» **Exercise aim**:
Render the stretch of rows from the line containing "1054x612 pixels." through the line containing "point(70,84)" as a Markdown table with the columns No and Text, numbering each line and skipping any blank lines. Leave the pictures out.

===============

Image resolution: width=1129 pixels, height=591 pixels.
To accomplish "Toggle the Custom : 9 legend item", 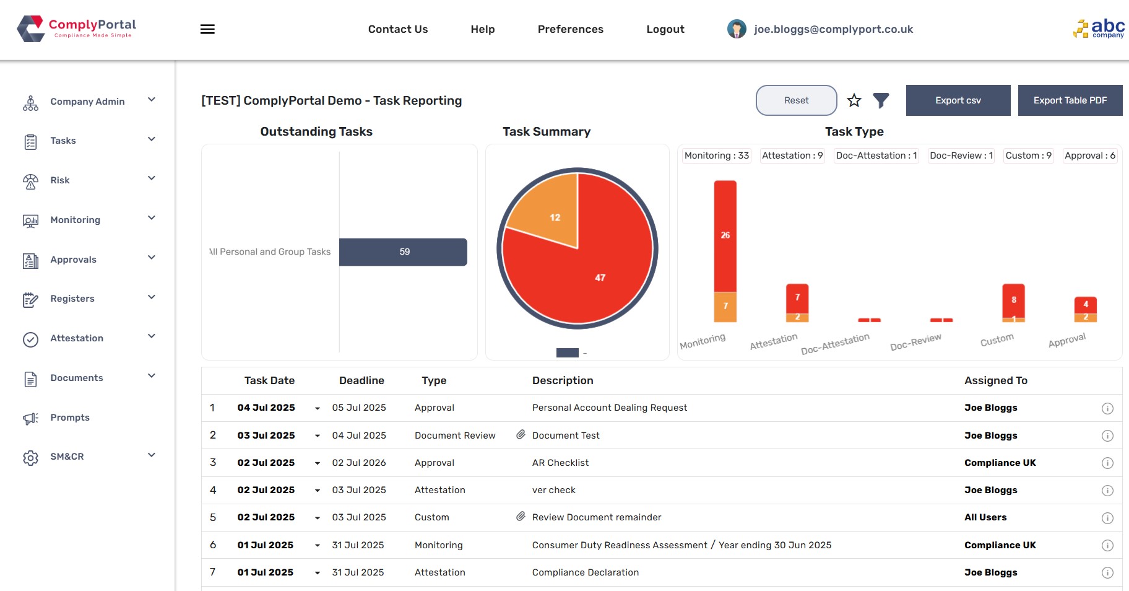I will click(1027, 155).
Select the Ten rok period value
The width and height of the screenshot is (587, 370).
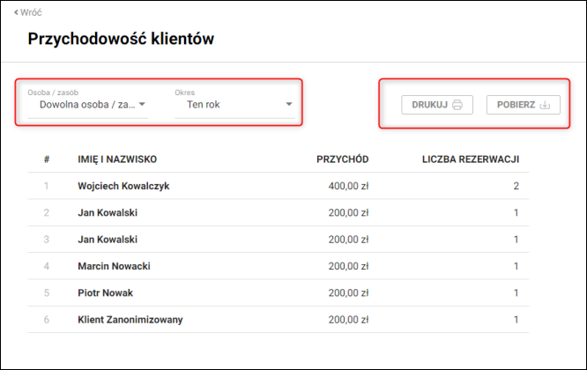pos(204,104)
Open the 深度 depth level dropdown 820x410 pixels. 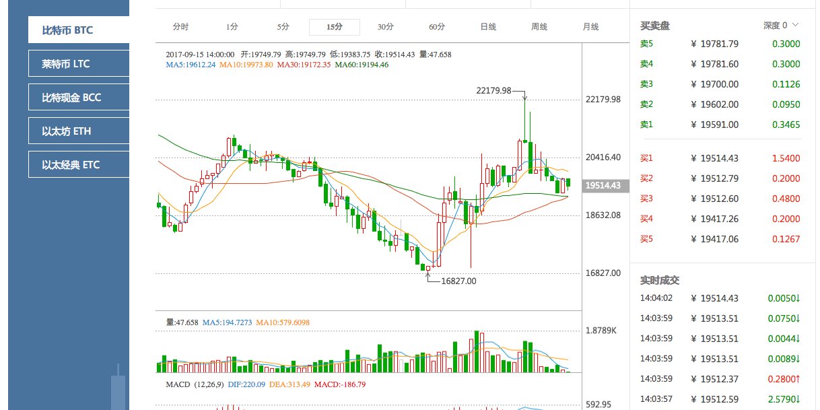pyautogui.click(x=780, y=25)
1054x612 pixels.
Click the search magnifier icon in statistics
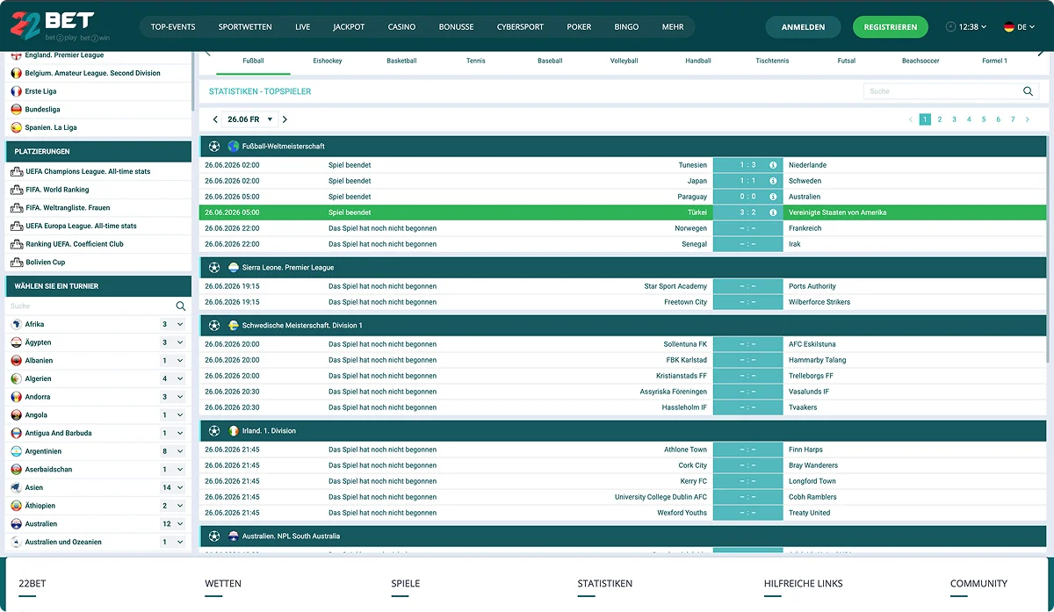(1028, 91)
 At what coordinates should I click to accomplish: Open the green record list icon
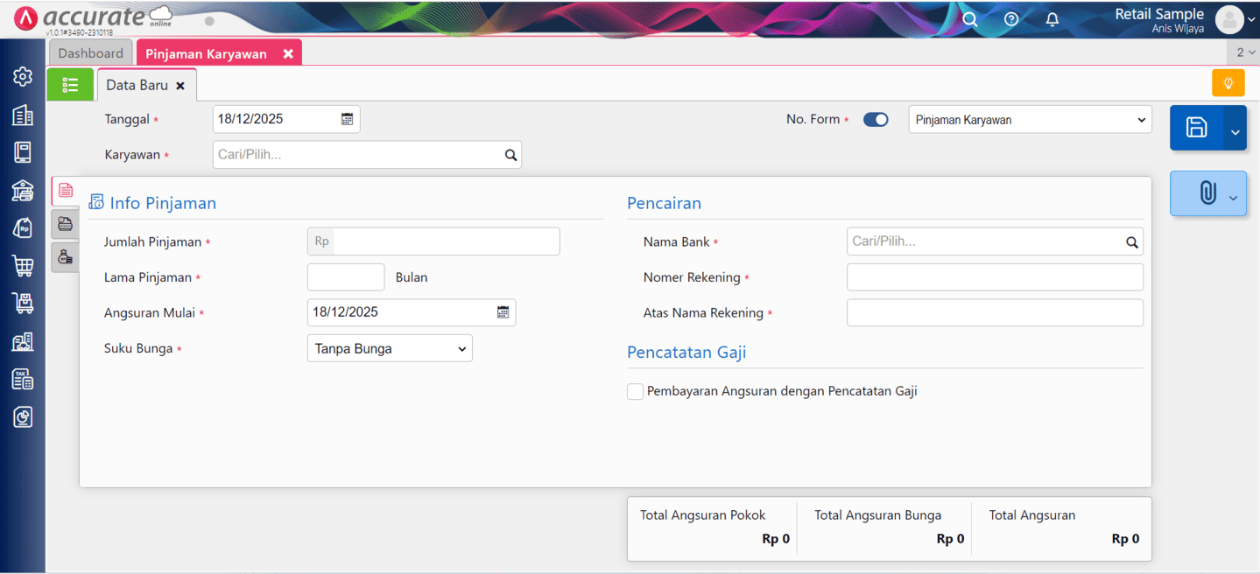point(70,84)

===============

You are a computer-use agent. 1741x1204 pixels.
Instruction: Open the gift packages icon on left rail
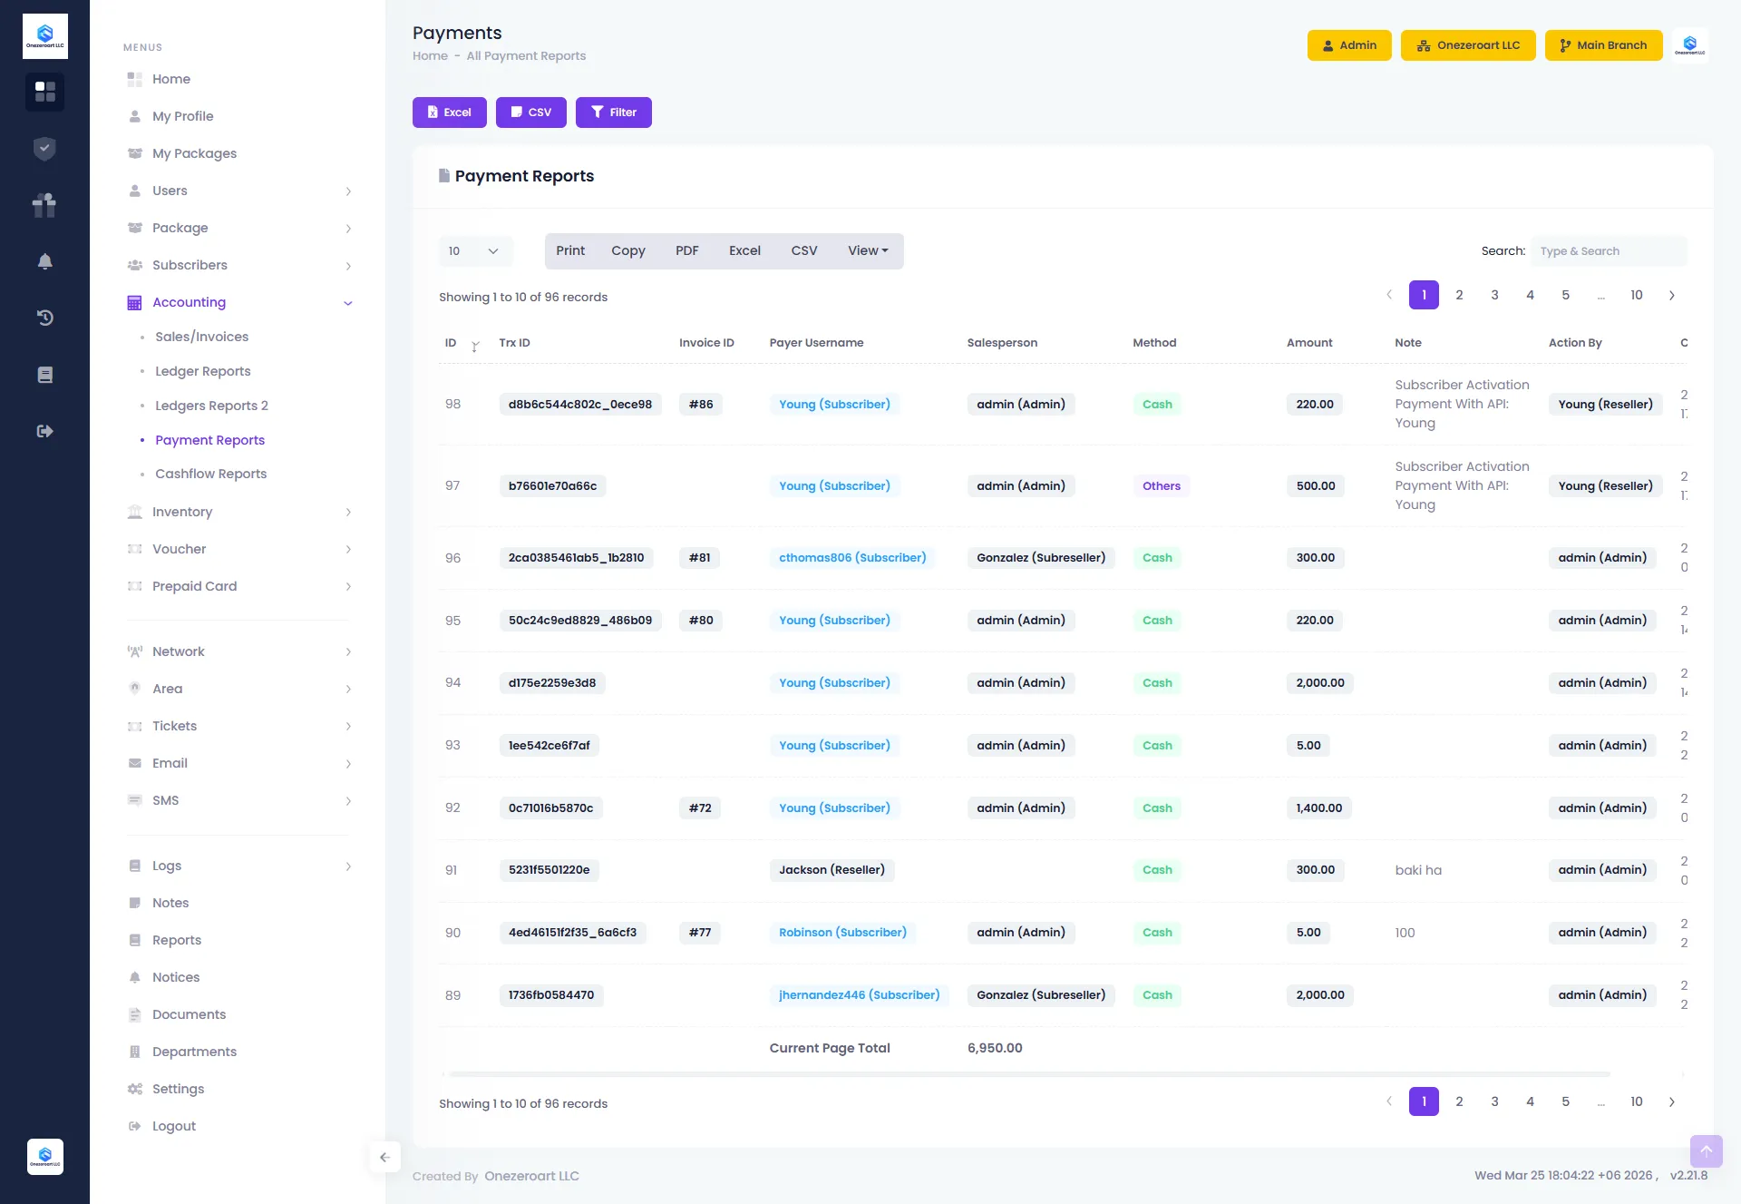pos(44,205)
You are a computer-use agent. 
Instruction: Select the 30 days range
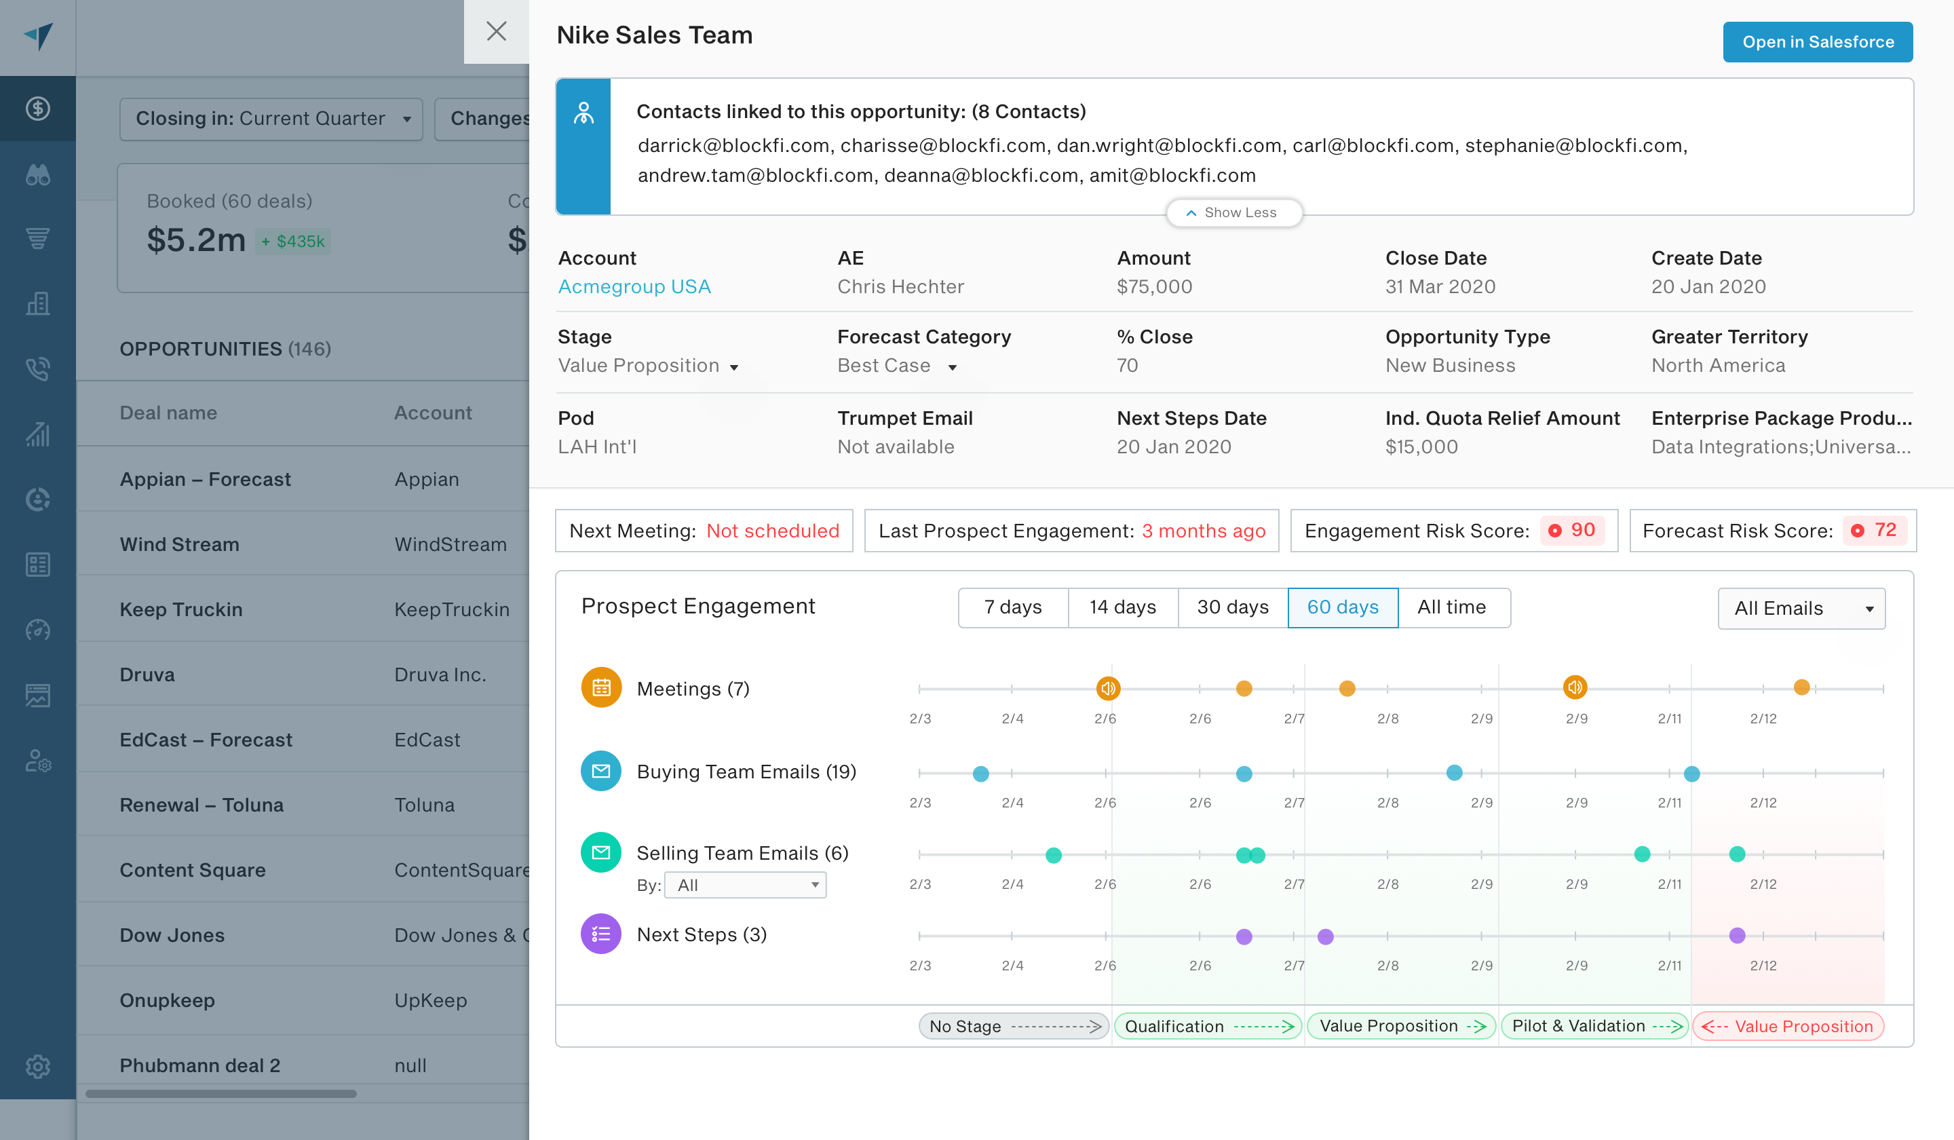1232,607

===============

» **Expected output**:
| No | Text |
|---|---|
| 1 | 1054x612 pixels. |
| 2 | Click the search magnifier icon in statistics |
| 3 | (1028, 91) |
| 4 |  At what coordinates should I click to accomplish: Open the green record list icon |
| 5 | point(70,84) |